On this day 250 years ago in Williamsburg, Virginia, Royal Governor Lord Dunmore issued a proclamation against “a certain Patrick Henry, of the County of Hanover, and a Number of his deluded Followers.”
Sources: https://www.varsitytutors.com/earlyamerica/early-america-review/volume-8/the-proclamation-against-patrick-henry; https://edu.lva.virginia.gov/dbva/items/show/314
On this day 250 years ago in Baltimore, Maryland, Col. George Washington and the other delegates reviewed four companies of the Town’s militia including the Baltimore Independent Cadets commanded by Capt. Mordecai Gist. Gist would go on to serve heroically in the Continental Army under Washington rising to the rank of Brigadier General in command of the Maryland Line.
Source: “[Diary entry: 6 May 1775],” Founders Online, National Archives, https://founders.archives.gov/documents/Washington/01-03-02-0005-0010-0006. [Original source: The Diaries of George Washington, vol. 3, 1 January 1771–5 November 1781, ed. Donald Jackson. Charlottesville: University Press of Virginia, 1978, pp. 327–328.]
On this day 250 years ago in Philadelphia, the Pennsylvania Assembly voted to add Benjamin Franklin, Scottish immigrant James Wilson and Thomas Willing to the Pennsylvania Delegation to the Continental Congress. Franklin and Wilson would end up signing the Declaration but Willing would refuse to sign. Willing was one of the richest men in America but lost public office because he opposed Independence. Nevertheless, he did not join the Loyalists and contributed 5000 pounds (which would be more than $1 million today) to the Patriot cause during the War, and after the War was appointed as the first President of the Bank of North America, the first bank chartered by Congress.

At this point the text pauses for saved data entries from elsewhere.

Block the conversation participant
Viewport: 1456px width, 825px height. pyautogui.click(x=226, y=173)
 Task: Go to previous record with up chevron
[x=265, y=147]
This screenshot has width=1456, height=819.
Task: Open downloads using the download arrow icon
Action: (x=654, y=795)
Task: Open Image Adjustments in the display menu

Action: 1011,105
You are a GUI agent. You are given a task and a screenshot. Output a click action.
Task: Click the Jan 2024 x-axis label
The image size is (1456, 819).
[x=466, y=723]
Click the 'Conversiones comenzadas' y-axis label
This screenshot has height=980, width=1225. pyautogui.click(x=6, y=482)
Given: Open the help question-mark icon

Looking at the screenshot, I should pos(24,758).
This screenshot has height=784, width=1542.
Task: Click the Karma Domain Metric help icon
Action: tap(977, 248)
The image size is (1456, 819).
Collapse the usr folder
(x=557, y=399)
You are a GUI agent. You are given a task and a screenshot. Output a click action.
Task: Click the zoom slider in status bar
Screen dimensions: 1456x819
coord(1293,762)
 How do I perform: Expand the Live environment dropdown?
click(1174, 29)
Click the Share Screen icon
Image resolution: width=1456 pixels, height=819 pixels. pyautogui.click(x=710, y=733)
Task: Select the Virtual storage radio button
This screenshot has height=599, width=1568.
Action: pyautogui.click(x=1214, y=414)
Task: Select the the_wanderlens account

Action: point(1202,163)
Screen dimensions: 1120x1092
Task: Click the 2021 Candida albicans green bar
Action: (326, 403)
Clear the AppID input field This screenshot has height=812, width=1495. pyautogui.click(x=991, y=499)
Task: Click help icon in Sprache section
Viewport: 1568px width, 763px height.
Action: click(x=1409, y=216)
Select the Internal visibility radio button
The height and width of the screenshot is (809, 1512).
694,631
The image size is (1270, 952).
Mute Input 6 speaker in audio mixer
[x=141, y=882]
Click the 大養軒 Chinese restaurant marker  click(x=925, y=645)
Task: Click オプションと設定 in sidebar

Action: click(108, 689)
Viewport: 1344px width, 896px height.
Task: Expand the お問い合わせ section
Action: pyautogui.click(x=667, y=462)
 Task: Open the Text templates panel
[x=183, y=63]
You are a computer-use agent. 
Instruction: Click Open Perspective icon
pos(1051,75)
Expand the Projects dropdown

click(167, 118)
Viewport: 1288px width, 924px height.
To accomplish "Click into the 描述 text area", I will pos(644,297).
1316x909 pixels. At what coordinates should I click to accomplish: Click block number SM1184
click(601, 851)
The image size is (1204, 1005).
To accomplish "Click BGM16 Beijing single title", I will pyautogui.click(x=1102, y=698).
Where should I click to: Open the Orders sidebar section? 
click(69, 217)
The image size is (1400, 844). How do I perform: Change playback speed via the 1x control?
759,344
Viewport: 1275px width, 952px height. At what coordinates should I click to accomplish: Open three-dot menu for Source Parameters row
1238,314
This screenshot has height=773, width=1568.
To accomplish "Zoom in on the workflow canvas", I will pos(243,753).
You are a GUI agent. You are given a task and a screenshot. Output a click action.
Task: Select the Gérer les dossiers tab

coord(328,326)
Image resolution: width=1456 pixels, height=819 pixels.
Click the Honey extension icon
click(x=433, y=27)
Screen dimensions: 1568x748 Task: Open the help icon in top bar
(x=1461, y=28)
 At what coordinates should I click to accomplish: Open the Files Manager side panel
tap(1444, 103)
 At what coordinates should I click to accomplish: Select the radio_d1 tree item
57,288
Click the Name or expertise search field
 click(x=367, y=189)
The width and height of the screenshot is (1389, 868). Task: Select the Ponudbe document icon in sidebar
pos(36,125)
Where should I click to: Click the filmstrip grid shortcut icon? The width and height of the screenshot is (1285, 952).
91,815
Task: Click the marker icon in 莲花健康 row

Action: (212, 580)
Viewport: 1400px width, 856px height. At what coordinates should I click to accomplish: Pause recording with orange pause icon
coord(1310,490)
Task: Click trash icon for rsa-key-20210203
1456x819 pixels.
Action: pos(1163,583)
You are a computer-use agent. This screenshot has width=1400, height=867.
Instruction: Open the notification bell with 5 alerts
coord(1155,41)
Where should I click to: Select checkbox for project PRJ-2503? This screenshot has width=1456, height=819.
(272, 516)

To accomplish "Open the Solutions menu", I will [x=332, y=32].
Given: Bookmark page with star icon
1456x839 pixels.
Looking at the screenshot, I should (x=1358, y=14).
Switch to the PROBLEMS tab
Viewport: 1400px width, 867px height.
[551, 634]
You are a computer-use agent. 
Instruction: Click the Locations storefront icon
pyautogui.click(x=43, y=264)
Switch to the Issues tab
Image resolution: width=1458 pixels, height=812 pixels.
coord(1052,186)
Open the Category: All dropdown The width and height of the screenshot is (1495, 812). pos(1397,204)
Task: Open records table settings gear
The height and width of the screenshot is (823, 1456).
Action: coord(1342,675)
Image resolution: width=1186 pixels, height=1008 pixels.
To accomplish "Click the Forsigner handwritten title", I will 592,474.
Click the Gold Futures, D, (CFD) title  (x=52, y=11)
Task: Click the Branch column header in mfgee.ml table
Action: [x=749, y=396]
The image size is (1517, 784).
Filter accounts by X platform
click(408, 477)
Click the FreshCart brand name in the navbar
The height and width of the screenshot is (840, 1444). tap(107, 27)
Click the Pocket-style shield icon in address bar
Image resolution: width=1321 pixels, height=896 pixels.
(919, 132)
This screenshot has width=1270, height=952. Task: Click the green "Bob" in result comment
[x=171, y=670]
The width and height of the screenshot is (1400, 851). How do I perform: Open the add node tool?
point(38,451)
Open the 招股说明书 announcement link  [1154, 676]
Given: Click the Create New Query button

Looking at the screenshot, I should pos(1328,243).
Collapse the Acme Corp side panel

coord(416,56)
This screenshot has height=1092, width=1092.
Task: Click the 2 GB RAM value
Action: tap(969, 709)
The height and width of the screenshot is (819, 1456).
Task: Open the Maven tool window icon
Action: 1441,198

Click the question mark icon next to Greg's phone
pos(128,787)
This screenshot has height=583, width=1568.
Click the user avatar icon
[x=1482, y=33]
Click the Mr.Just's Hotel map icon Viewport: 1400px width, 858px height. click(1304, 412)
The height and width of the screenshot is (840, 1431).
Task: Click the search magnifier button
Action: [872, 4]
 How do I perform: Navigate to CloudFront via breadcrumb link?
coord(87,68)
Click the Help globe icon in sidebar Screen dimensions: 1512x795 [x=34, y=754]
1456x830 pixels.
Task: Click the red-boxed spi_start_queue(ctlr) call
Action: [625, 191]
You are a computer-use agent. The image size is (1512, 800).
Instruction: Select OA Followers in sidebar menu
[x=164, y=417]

Source: “John Adams to Abigail Adams, 23 July 1775,” Founders Online, National Archives, https://founders.archives.gov/documents/Adams/04-01-02-0164. [Original source: The Adams Papers, Adams Family Correspondence, vol. 1, December 1761 – May 1776, ed. Lyman H. Butterfield. Cambridge, MA: Harvard University Press, 1963, pp. 252–254.]
And on this day 250 years ago in Watertown, the Massachusetts Provincial Congress voted
That Gen. John Whitcomb and Col. Benjamin Lincoln be, and hereby are appointed muster masters in the Massachusetts army, whose business it shall be to pass muster on every soldier that be enlisted into said army, and by no means to accept of any but such as are able bodied, effective men ; and also to examine if their arms and accoutrements are in proper order : and said muster masters are hereby directed and empowered to receive . . . twenty shillings, lawful money, for each and every non commissioned officer and private soldier thus mustered and sworn, who shall appear with their arms and accoutrements
Source: Journals of each Provincial Congress of Massachusetts at 199
General Whitcomb would serve as a General in the Massachusetts Militia for the rest of the year but was then forced to retire from service the next year due to old age (63 years old, which troubles me at age 62!). Col. Lincoln would go into Continental Service and advance to the rank of Major General as Washington’s second-in-command at Yorktown.
Source: https://en.wikipedia.org/wiki/John_Whitcomb_(general)
One response to “On this day 250 years ago in the Revolution — May 6, 1775”
Good to read about Gen. Lincoln after whom Lincoln County, GA was named.